## THE PROBLEM
Please set down, exactly as written, the line containing "Tháng 8 2024 (236, 792)" and every line after it through the end of the records.
START DATA FOR PROCESSING
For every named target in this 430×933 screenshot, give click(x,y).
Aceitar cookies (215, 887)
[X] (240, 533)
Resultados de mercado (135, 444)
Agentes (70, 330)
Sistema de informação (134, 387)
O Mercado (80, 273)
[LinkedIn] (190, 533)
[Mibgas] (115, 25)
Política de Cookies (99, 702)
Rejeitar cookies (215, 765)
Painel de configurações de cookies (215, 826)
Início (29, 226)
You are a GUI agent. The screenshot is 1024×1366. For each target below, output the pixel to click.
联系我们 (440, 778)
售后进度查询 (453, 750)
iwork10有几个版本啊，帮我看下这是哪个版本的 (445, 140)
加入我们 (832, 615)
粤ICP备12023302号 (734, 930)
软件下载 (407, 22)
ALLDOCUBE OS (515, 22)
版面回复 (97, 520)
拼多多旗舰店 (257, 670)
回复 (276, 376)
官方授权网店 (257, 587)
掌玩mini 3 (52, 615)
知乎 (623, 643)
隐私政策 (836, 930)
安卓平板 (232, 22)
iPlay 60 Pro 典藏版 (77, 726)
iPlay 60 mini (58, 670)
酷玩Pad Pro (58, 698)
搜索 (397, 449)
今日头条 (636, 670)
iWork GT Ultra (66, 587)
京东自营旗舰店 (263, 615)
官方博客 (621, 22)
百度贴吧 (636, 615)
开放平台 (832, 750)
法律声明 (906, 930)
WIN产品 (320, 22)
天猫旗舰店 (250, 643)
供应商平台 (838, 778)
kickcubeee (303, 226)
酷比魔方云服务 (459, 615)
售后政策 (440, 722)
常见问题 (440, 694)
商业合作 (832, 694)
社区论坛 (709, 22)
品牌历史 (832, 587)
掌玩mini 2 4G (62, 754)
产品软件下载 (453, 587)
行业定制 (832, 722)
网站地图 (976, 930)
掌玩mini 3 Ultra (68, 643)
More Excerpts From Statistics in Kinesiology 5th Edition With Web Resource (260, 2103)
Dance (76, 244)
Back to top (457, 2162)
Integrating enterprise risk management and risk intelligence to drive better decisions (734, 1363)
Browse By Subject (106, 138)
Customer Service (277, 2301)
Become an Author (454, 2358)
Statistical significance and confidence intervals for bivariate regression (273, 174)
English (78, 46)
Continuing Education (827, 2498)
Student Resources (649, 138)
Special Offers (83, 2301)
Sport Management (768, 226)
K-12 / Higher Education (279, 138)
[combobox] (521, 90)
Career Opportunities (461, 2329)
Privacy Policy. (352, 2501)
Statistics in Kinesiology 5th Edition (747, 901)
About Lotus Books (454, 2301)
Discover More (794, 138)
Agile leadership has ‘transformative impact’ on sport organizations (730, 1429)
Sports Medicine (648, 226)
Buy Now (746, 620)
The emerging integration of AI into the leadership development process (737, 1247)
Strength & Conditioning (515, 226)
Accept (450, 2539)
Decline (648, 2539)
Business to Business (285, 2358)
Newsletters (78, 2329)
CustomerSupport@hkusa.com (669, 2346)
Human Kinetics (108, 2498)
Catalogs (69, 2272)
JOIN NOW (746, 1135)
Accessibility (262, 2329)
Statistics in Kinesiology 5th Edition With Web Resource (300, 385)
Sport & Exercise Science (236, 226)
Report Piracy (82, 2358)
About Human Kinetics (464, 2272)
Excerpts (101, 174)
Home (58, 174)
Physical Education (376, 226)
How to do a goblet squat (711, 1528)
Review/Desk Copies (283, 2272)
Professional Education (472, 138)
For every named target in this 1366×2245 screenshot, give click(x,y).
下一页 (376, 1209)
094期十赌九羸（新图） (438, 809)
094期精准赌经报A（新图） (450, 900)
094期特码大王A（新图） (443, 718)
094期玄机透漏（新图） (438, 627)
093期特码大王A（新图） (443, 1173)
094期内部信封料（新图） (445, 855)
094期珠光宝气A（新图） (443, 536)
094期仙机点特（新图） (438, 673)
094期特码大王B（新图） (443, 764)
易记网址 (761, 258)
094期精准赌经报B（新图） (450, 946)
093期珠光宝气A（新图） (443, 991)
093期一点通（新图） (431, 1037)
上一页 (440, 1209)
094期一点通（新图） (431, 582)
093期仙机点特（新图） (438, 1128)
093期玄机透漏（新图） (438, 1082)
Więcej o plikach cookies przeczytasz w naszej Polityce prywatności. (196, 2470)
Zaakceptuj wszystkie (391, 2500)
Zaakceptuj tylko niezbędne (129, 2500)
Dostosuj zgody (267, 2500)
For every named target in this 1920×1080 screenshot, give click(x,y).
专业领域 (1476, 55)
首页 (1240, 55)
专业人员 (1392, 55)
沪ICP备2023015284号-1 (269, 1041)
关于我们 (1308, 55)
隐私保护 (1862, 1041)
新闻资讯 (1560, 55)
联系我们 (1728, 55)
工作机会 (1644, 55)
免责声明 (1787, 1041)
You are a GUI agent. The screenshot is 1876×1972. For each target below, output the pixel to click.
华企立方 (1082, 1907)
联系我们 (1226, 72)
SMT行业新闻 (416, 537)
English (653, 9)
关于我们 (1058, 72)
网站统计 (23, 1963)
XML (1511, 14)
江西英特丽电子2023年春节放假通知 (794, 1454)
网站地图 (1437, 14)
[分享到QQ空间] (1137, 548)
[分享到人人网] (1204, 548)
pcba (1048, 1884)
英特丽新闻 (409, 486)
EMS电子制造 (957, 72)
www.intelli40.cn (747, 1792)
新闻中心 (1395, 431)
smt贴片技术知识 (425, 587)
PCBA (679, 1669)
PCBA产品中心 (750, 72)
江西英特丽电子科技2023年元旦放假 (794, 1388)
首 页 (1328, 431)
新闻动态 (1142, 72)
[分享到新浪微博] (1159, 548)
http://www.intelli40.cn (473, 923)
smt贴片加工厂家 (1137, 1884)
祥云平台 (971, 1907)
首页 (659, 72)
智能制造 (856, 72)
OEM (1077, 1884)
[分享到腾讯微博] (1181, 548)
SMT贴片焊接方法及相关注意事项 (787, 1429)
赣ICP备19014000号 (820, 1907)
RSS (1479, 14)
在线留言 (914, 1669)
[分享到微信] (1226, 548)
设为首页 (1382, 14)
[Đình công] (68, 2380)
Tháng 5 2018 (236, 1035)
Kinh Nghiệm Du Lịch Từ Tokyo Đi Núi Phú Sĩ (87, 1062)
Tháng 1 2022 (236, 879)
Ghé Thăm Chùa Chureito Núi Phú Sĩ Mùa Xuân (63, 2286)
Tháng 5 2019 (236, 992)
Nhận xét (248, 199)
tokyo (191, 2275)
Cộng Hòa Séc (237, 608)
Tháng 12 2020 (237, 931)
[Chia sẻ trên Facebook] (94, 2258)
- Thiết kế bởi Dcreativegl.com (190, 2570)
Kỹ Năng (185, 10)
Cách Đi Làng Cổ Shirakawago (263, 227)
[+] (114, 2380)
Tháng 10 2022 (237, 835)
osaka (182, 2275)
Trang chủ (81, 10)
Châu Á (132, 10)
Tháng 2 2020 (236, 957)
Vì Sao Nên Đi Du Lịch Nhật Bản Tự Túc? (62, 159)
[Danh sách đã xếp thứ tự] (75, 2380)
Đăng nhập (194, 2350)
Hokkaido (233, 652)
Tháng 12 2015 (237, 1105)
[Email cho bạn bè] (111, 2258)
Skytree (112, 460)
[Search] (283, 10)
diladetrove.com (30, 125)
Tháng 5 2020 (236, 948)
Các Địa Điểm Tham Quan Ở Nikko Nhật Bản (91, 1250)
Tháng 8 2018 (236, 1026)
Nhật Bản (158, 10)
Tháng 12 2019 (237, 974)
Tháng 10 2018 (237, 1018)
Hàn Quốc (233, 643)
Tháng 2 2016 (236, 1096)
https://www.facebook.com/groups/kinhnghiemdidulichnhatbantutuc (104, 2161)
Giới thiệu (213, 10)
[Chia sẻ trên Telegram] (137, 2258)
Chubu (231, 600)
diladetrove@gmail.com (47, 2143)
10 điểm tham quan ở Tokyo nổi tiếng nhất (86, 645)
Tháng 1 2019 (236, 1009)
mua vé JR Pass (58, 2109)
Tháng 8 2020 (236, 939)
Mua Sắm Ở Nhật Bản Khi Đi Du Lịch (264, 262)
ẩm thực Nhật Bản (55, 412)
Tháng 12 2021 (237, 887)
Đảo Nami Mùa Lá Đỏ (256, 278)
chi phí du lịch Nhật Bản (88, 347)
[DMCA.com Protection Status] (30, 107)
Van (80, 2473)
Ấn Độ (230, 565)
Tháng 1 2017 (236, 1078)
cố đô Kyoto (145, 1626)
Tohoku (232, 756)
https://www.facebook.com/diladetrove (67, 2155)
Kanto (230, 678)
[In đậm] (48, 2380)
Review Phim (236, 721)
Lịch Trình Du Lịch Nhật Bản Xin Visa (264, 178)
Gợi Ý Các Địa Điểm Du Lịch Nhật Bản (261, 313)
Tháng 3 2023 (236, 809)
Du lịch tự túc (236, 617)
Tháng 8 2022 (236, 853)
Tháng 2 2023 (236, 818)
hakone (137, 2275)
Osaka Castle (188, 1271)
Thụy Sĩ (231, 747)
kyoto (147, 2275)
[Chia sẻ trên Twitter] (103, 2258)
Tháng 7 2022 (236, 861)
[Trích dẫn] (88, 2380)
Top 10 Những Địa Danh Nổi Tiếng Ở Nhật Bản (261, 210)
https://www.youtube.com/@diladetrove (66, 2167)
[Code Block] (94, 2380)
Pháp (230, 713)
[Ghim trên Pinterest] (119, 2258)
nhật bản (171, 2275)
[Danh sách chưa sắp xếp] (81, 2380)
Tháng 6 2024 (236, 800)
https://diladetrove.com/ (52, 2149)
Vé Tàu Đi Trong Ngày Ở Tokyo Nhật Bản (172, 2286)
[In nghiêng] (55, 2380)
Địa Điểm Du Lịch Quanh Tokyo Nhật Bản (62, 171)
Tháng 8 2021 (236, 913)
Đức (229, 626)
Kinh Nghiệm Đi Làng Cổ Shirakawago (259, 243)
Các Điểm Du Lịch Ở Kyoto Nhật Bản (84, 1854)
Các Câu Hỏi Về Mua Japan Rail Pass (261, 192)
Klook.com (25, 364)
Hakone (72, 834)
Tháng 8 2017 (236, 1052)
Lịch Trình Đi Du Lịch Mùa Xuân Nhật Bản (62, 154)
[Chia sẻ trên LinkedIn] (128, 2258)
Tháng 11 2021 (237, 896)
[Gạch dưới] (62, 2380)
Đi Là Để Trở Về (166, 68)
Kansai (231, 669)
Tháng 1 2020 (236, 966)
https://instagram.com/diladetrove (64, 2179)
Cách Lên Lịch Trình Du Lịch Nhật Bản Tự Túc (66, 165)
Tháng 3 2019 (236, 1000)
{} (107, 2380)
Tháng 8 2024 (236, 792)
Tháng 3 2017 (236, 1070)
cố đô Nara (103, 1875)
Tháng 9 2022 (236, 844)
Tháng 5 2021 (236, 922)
END DATA FOR PROCESSING
## EXERCISE RESPONSE
Tháng 8 2024 (236, 792)
Tháng 3 2017 (236, 1070)
cố đô Nara (103, 1875)
Tháng 9 2022 (236, 844)
Tháng 5 2021 (236, 922)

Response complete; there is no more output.